The derivation I know for the error term for the Lagrange interpolant (in general) involves repeated applications of Rolle's theorem. In particular, the proof of existence of suitable $\zeta(x)$ is non-constructive so we don't know that $\zeta(x)$ is continuous, which I think is a problem for applying the integral mean value theorem since $f''\circ \zeta$ may not be continuous even though $f''$ is.
I've since seen this proof in a few different places and all of them pass over this issue without comment. Why is it that we can apply the integral mean value theorem here?

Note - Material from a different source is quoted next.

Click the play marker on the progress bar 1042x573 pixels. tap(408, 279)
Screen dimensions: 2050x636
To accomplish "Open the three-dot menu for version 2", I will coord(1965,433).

Edit: I've changed the proposition to be for $f$ twice continuously differentiable on $[a,b]$ rather than on $(a,b)$. Given this is a requirement in the IMVT I imagine this was either a typographical error either in my memory or in the original proof.
Best Answer
The proposition is simpler than implied because $$\frac{(x-a)(x-b)}2\le0$$ For all $x\in[a,b]$. Thus $$\frac{(x-a)(x-b)}2\max\left(f^{\prime\prime}(x)\right)\le\frac{(x-a)(x-b)}2f^{\prime\prime}(\zeta(x))\le\frac{(x-a)(x-b)}2\min\left(f^{\prime\prime}(x)\right)$$ And so $$\begin{align}\max\left(f^{\prime\prime}(x)\right)\int_a^b\frac{(x-a)(x-b)}2dx&\le\int_a^b\frac{(x-a)(x-b)}2f^{\prime\prime}(\zeta(x))dx\\ &\le\min\left(f^{\prime\prime}(x)\right)\int_a^b\frac{(x-a)(x-b)}2dx\end{align}$$ Now $$\int_a^b\frac{(x-a)(x-b)}2f^{\prime\prime}(\zeta(x))dx=f^{\prime\prime}(\eta)\int_a^b\frac{(x-a)(x-b)}2dx$$ Follows from the continuity of $f^{\prime\prime}(x)$ and the intermediate value theorem.